The London hackathon

At the end of November I reported on the projects at the Oil & Gas Authority’s machine learning hackathon in Aberdeen. This post is about the follow-up event at London Olympia.


Like the Aberdeen hackathon the previous weekend, the theme was ‘machine learning’. The event unfolded in the Apex Room at Olympia, during the weekend before the PETEX conference. The venue was excellent, with attentive staff and top-notch catering. Thank you to the PESGB for organizing that side of things.

Thirty-eight digital geoscientists spent the weekend with us, and most of them also took advantage of the bootcamp on Friday; at least a dozen of those had not coded at all before the event. It’s such a privilege to work with people on their skills at these events, and to see them writing their own code over the weekend.

Here’s the full list of projects from the event…


Sweet spot hunting

Sweet Spot Sweat Shop: Alan Wilson, Geoff Chambers, Marco van der Linden, Maxim Kotenev, Rowan Haddad.

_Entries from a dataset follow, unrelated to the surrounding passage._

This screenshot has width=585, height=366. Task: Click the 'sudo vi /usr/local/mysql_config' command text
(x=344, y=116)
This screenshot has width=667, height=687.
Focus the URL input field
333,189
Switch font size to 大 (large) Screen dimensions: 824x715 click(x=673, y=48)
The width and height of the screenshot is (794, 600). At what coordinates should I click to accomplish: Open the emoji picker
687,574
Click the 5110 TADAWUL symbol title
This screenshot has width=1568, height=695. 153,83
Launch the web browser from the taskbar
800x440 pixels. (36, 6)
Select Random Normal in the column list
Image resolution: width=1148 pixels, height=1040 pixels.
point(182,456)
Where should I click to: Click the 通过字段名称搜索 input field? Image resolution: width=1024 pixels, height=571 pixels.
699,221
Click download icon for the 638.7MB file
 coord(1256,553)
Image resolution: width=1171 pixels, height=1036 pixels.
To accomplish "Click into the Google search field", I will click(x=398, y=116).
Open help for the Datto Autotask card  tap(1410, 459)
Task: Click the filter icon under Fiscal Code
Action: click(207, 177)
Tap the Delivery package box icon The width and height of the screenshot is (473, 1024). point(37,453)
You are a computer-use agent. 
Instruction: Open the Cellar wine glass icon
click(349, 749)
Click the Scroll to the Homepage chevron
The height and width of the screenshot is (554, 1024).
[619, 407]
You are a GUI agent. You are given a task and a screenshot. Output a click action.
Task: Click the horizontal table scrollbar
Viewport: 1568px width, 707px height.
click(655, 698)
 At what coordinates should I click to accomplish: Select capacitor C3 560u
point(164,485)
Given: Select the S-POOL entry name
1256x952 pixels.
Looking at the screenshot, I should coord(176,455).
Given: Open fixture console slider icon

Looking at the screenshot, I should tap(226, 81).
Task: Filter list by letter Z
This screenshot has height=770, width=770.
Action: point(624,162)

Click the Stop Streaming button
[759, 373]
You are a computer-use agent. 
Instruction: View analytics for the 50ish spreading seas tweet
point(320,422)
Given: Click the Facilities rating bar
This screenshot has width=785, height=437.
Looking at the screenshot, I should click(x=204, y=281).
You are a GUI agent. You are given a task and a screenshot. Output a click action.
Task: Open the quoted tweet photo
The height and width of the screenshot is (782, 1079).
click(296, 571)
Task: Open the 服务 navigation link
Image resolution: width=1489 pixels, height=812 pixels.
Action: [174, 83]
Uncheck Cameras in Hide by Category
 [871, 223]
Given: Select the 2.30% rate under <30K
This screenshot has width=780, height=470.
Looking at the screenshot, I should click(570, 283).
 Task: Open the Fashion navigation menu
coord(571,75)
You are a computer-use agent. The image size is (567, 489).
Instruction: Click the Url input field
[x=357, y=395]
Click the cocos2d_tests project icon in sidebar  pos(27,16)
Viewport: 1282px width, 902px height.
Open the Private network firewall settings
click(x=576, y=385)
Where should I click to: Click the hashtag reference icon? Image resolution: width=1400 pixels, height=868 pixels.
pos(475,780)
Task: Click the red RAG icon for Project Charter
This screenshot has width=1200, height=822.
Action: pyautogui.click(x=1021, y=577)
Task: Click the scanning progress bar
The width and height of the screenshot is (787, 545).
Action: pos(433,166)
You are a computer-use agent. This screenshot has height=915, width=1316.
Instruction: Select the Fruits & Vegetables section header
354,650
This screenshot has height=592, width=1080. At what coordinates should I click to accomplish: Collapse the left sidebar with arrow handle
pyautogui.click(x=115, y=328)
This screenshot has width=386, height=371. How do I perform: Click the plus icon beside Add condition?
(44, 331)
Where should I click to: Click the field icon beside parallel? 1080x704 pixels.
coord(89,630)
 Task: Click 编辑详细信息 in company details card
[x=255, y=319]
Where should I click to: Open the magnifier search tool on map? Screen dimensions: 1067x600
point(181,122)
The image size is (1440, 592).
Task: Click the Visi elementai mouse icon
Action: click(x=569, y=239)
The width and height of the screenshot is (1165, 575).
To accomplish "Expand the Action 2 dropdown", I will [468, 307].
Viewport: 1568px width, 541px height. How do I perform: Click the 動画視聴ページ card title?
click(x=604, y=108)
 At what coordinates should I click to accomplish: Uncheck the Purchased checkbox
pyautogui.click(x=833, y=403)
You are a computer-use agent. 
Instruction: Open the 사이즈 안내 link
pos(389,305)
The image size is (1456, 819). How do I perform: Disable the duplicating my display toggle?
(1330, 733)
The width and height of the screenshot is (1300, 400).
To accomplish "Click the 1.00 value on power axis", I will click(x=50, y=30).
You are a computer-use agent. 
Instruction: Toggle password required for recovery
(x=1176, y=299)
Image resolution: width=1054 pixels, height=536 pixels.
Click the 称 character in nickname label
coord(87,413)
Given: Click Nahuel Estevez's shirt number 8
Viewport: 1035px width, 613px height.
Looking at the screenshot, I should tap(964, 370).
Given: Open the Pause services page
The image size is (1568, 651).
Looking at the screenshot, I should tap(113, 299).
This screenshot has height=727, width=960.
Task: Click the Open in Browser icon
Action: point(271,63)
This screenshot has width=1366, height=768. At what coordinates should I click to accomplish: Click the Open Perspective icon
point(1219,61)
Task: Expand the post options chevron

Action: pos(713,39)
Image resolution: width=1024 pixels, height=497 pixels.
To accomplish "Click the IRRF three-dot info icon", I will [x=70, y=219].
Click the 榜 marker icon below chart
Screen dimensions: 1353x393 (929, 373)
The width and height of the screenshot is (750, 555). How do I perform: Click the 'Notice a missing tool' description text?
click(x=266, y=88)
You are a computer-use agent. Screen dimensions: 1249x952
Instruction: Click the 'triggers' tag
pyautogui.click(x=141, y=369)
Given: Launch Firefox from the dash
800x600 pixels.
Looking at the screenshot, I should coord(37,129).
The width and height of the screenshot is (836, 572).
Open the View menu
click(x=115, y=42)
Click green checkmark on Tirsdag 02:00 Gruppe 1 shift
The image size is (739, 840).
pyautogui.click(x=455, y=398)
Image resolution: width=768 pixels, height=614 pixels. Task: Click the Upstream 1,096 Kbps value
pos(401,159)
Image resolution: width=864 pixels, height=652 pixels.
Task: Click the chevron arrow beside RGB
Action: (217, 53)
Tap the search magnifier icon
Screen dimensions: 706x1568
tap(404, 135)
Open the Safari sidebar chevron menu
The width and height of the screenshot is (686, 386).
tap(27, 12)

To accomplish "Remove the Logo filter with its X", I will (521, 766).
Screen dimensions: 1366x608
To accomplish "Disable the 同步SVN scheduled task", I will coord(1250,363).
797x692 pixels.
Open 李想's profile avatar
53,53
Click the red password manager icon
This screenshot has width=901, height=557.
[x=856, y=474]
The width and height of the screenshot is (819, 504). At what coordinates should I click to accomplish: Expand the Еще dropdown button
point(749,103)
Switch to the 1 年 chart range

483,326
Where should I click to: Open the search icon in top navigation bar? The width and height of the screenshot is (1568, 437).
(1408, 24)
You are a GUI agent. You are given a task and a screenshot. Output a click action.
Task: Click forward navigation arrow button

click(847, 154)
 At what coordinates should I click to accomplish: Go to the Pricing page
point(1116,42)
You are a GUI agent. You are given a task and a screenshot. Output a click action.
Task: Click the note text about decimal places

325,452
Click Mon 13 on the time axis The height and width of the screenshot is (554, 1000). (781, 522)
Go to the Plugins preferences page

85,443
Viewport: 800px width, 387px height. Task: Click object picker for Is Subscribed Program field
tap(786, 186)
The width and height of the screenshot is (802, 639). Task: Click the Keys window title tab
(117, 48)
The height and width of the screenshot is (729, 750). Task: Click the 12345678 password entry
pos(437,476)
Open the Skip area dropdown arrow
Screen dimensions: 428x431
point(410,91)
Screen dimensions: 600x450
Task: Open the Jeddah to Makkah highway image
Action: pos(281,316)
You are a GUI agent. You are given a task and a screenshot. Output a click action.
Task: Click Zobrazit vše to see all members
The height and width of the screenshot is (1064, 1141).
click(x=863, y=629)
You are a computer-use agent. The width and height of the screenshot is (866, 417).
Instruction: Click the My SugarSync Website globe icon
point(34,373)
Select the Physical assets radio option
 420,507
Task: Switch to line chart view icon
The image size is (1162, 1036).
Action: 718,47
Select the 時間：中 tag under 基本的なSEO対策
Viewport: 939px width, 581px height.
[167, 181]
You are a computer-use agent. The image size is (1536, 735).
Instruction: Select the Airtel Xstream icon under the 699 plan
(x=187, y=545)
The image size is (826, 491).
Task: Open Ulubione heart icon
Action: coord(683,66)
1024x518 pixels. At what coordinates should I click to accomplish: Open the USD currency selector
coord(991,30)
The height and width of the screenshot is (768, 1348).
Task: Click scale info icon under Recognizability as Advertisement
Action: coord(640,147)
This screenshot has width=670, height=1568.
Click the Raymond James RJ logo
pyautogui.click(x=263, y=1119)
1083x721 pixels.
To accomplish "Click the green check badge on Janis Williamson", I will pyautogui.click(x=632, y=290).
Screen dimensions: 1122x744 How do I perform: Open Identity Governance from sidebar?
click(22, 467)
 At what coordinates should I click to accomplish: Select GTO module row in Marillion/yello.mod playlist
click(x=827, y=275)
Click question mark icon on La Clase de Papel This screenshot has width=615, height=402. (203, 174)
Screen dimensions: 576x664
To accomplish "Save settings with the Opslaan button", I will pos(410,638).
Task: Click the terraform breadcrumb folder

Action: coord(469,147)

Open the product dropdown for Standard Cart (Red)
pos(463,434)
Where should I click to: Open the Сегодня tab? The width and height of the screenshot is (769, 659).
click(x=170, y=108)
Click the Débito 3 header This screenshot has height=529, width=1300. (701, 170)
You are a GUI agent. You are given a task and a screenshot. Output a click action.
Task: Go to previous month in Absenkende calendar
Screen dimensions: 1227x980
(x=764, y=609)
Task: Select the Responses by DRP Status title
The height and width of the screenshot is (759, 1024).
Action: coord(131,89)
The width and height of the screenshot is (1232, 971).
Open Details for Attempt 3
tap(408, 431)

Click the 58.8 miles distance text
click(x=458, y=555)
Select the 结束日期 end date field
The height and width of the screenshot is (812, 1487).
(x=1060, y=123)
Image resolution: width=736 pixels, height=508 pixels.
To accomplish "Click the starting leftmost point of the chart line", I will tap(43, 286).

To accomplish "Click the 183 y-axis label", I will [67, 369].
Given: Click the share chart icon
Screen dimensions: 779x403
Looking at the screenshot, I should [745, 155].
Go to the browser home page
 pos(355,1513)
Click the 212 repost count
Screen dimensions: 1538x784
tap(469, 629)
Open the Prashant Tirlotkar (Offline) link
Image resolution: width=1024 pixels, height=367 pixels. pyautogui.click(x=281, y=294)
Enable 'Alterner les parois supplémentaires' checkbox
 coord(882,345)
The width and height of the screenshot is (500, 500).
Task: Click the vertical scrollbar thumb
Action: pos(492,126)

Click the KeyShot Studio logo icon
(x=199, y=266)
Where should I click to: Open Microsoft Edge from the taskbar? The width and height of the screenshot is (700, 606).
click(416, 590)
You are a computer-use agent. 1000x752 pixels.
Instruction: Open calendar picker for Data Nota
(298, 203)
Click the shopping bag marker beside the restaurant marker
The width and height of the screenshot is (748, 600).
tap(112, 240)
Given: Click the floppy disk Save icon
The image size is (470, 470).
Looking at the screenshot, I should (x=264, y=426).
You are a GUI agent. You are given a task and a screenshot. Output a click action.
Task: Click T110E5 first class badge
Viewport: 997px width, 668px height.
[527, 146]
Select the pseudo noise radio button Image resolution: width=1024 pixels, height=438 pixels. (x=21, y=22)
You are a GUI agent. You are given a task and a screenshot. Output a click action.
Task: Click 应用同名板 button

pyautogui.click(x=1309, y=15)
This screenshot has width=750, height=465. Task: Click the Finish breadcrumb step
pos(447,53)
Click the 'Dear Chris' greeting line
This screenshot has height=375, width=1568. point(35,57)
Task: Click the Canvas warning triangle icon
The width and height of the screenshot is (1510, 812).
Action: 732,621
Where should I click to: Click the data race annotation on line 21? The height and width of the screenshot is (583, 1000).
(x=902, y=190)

Project: We’ve seen a few people tackling the issue of making decisions from large numbers of realizations recently. The approach here was to generate maps of various outputs from dynamic modeling and present these to the user in an interactive way. The team also had maps of sweet spots, as determined by simulation, and they attempted to train models to predict these sweetspots directly from the property maps. The result was a unique and interesting exploration of the potential for machine learning to augment standard workflows in reservoir modeling and simulation. Project page. GitHub repo.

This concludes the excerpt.